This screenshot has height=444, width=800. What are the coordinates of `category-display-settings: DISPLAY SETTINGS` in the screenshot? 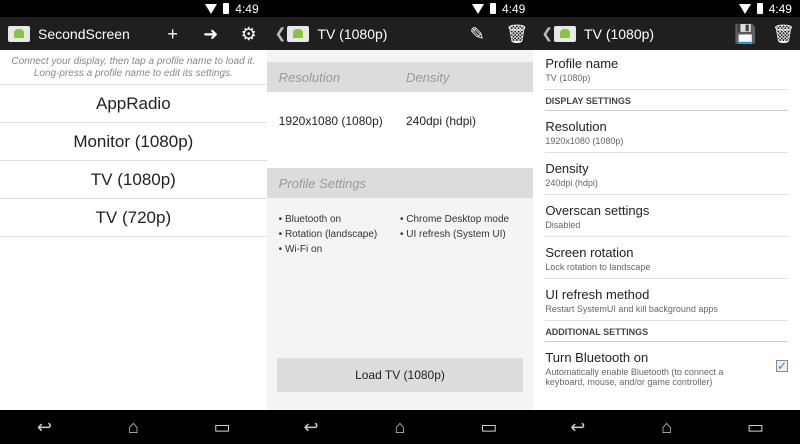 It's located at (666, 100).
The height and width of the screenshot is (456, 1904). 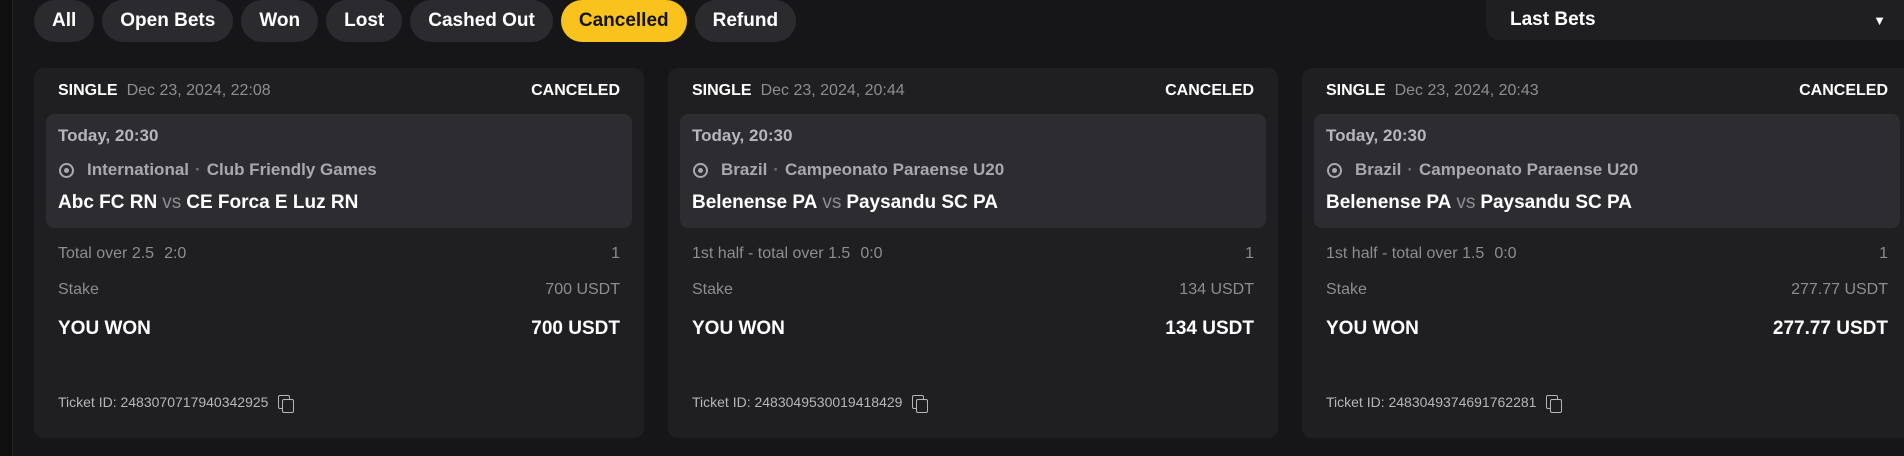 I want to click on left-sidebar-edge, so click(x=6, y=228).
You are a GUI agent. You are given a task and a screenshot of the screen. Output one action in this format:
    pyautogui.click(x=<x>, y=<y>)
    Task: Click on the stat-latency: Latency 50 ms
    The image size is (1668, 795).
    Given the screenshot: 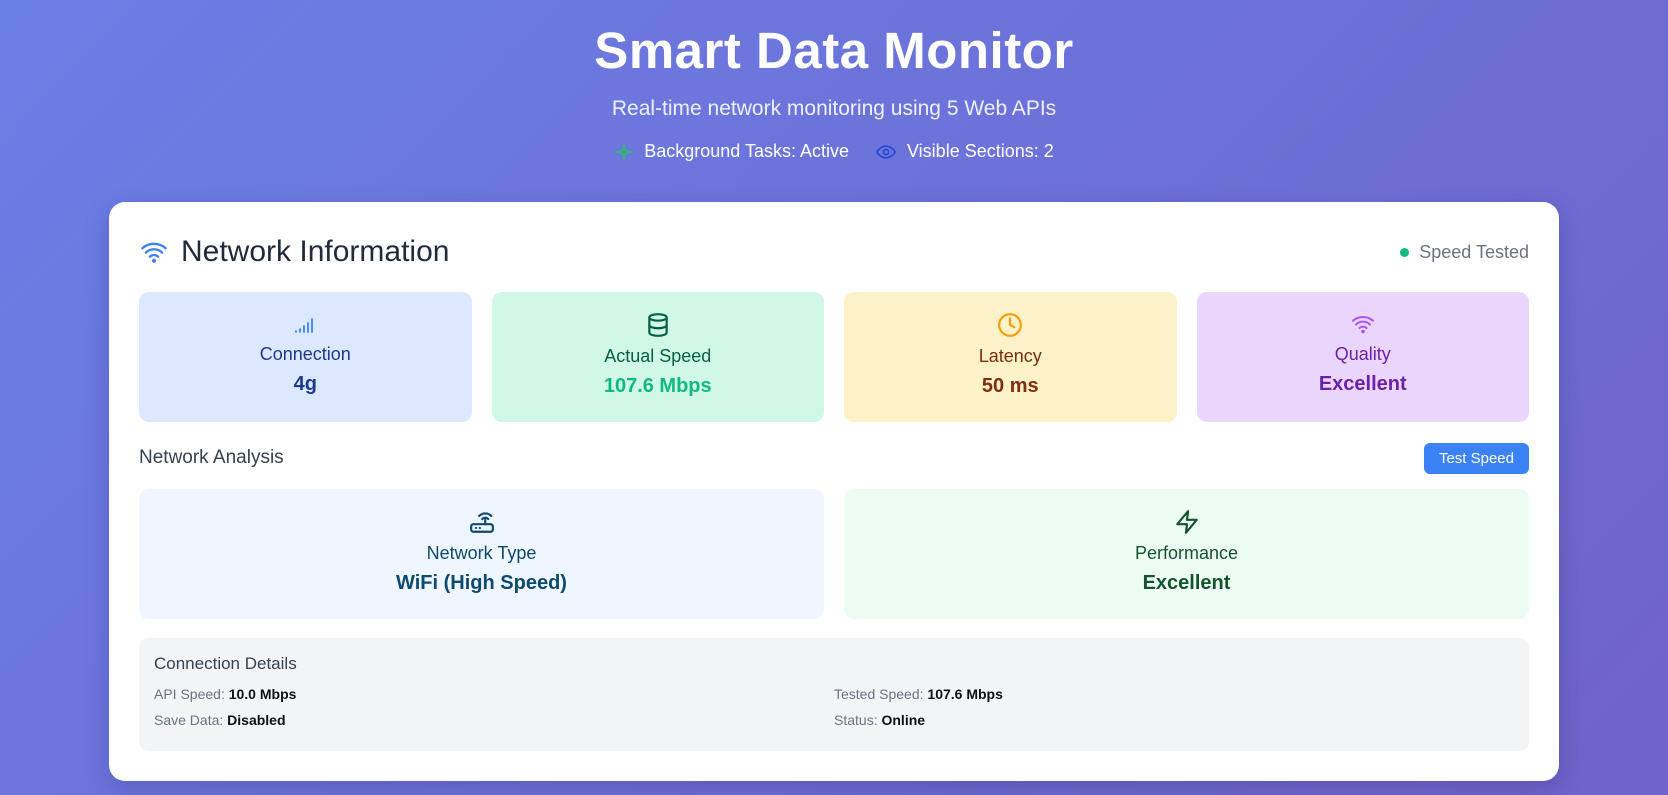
============
§ TASK GOAL: Present everything from the line containing "You are a GUI" down to the last of the rows as a numbered list, skipping blank lines and leaving out the pictures.

§ RESPONSE:
1. You are a GUI agent. You are given a task and a screenshot of the screen. Output one action in this format:
2.     pyautogui.click(x=<x>, y=<y>)
3.     Task: Click on the stat-latency: Latency 50 ms
4.     The image size is (1668, 795).
5.     Given the screenshot: 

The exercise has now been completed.